1.5 million Italians strike over ‘anti-worker’ law
The two Italian labor federations that called for a one-day general strike Dec. 12, CGIL and UIL, gave the clearest accounts of the success of the massive job action. The appeal “to the squares” — to rally in the plazas instead of going to work — led to mass rallies in at least 54 Italian cities and towns. The squares were packed to overflowing as at least 1.5 million workers stayed off the job to protest Prime Minister Matteo Renzi’s misnamed “Jobs Act.”
Every sector of the working class took part. Air and surface transport ground to a standstill. Schools were closed. Automotive and other manufacturing workers stayed away from the factories. An estimated 50,000 students turned out, some joining the battles with police in Milan and Turin.
Had the third labor federation, CSIL, not opposed the tactic of the national strike, hundreds of thousands more workers would have been in the streets.
Prime Minister Renzi deliberately refers to his bill as the “Jobs Act,” using the English wording to encourage an association with President Obama’s bill of the same name. Just as the U.S. bill has not made a dent in unemployment here, so the Italian version will not create a single job. What it does instead is overturn a 1970 law that made it hard for bosses to lay workers off.
Renzi’s twisted logic argues that public and private sector bosses will be more likely to hire workers as regular employees if they can fire these workers at will!
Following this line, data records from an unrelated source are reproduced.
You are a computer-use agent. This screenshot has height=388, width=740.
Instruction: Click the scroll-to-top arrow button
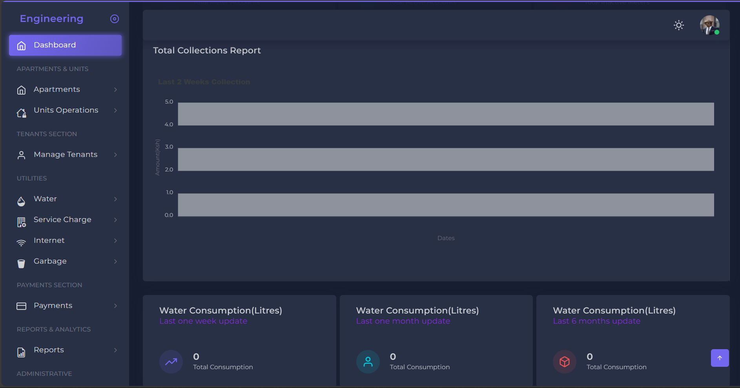point(720,358)
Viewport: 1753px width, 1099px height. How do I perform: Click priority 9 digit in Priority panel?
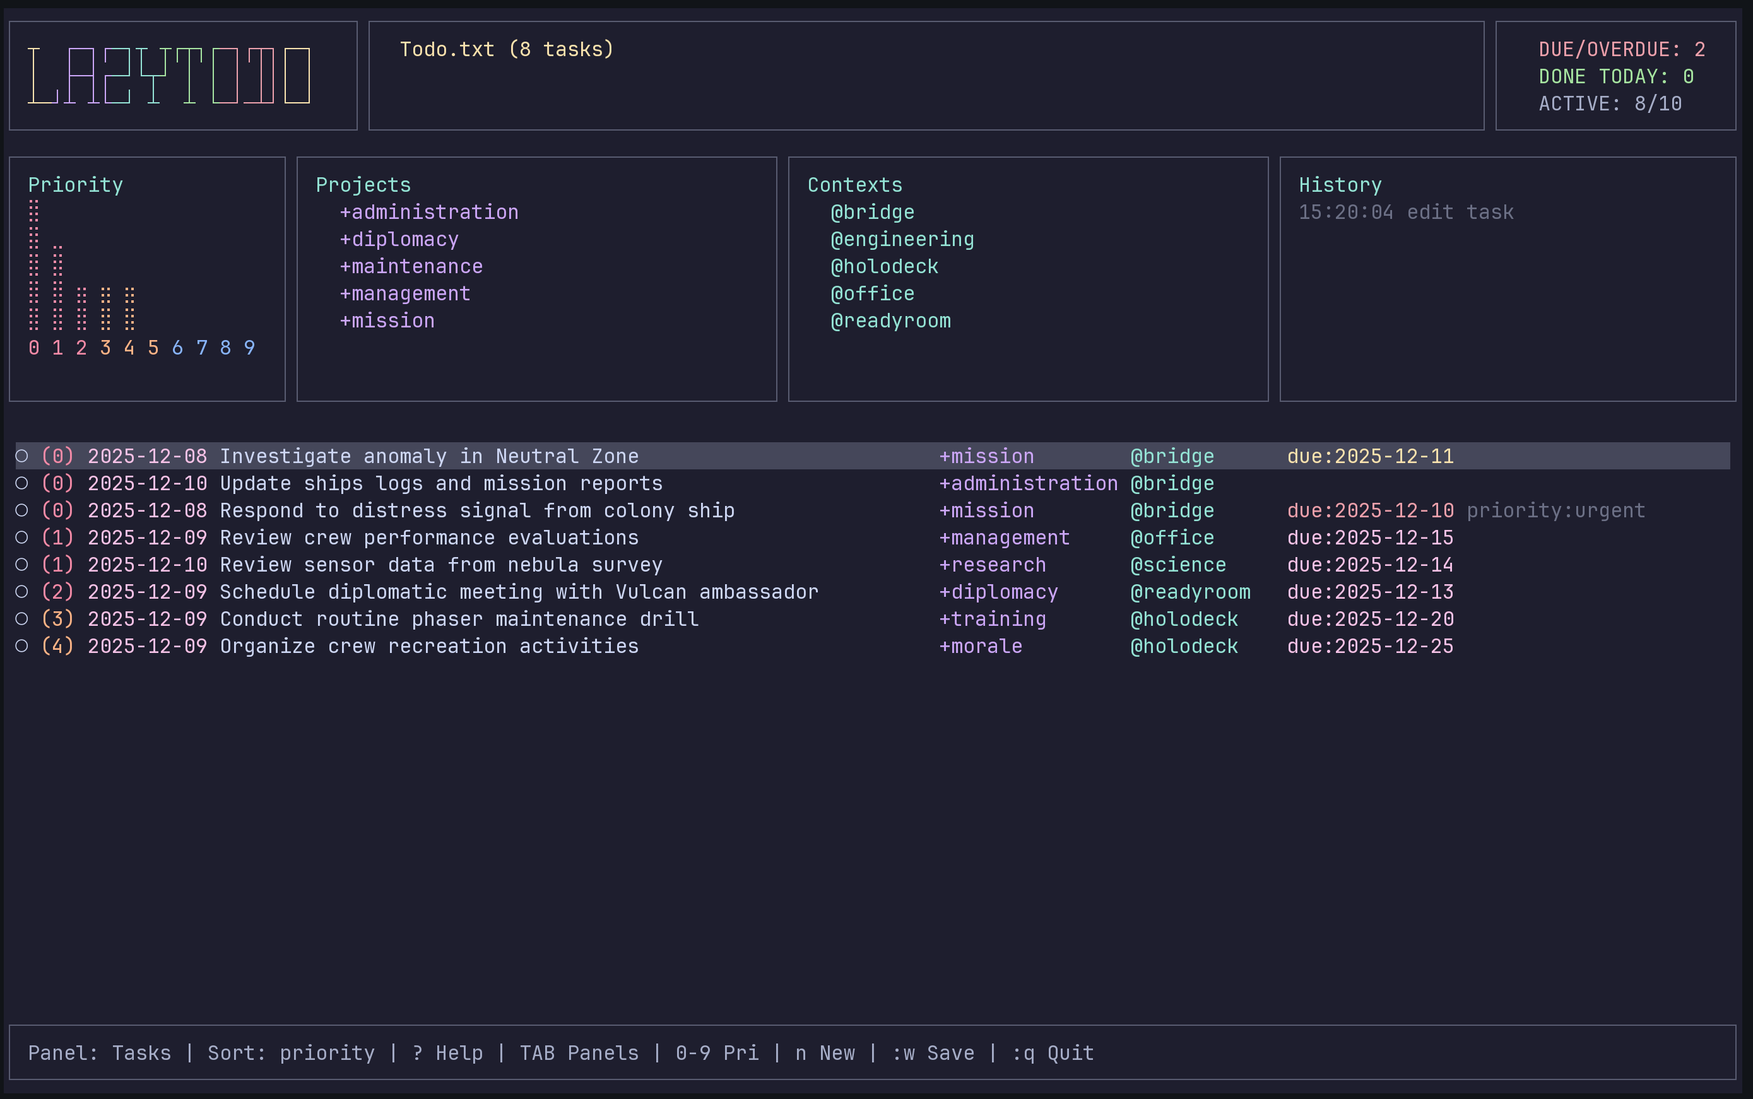(x=249, y=348)
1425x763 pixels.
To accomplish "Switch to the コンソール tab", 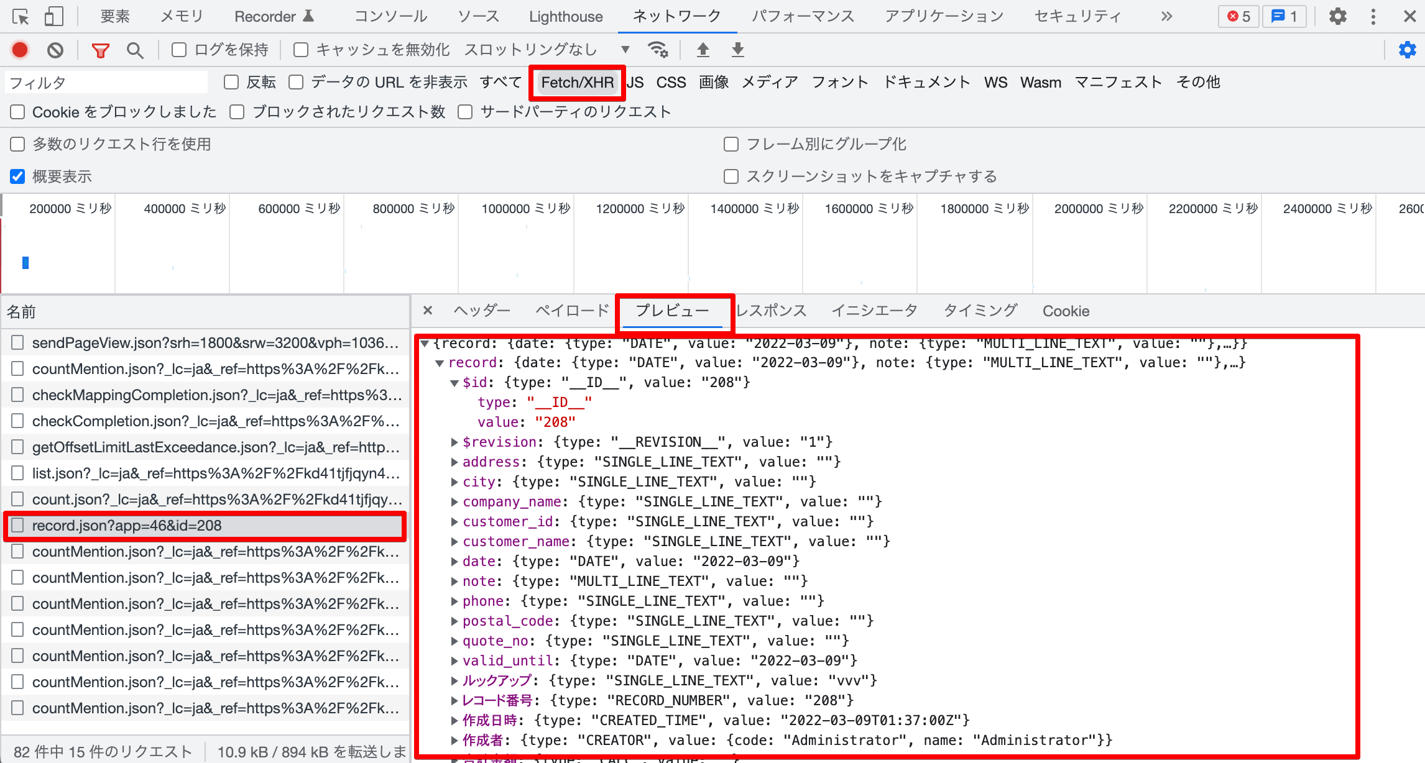I will [x=391, y=17].
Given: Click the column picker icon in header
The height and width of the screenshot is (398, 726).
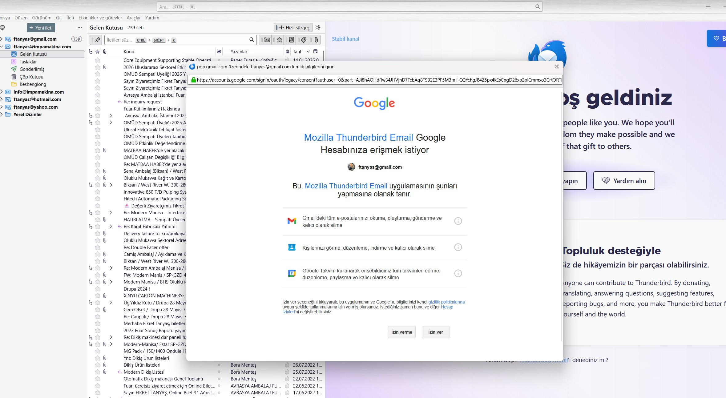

These employers have already increased hiring temporary workers to get around the current law that protects workers based on seniority.
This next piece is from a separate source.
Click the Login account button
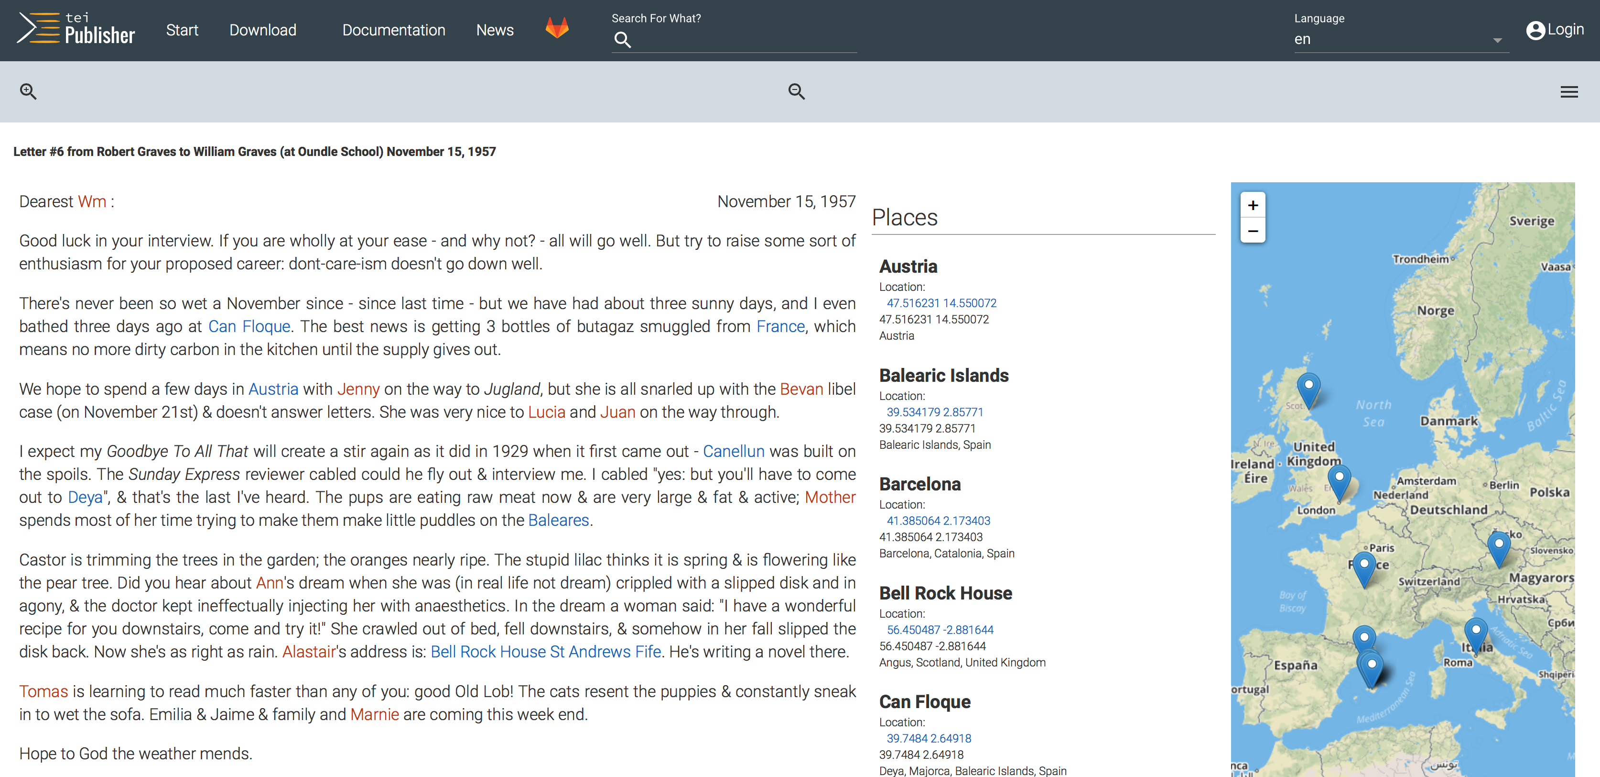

To refute Renzi’s argument, all one has to do is look at the situation in the U.S. Here most workers lack protection from layoffs and firings. This has not constrained the huge expansion of the temporary, part-time and precarious workforce.
Clearly, the large numbers of young workers and students who joined the strike see through Renzi’s claim that his bill will reduce youth unemployment, now over 40 percent.
Belgian strike hits austerity
Ruling-class stressors remained high over the weekend following the Italian strike in anticipation of another action expected to halt the Belgian economy on Dec. 15.
“There has never been as strong a strike in a common front, from north to south and from east to west,” stated Marie-Helene Ska, federal secretary of the union federation CSC. (7 Sur News, Dec. 15)
Six hundred flights were cancelled at the Brussels airport, and nearly all bus or rail transportation was shut down. Pickets shut Antwerp and Ghent ports and closed schools, hospitals, factories, oil refineries, stores and cultural institutions. Roadblocks and barricades across the country demonstrated the power of the workers to stop business as usual. Scuffles with police were widespread.
Unions called the general strike, following weeks of strikes and huge demonstrations, to block new governmental austerity measures. Prime Minister Charles Michel has proposed a new round of budget cuts, elimination of annual inflation-based pay raises, raising retirement age from 65 to 67, and other austerity measures.
“Paralysis” is how the ruling-class media described the state of the Belgian economy when the strike was in progress. The powerful expressions of workers’ power there and in Italy should be closely followed by workers here. General strikes of a political nature — the last one here was the immigrant workers’ mass walkout on May Day 2006 — would give a strong and proper response to high unemployment, falling wages, union busting as in “right-to-work” (for less) laws, police brutality, and the multitude of attacks on workers and the oppressed.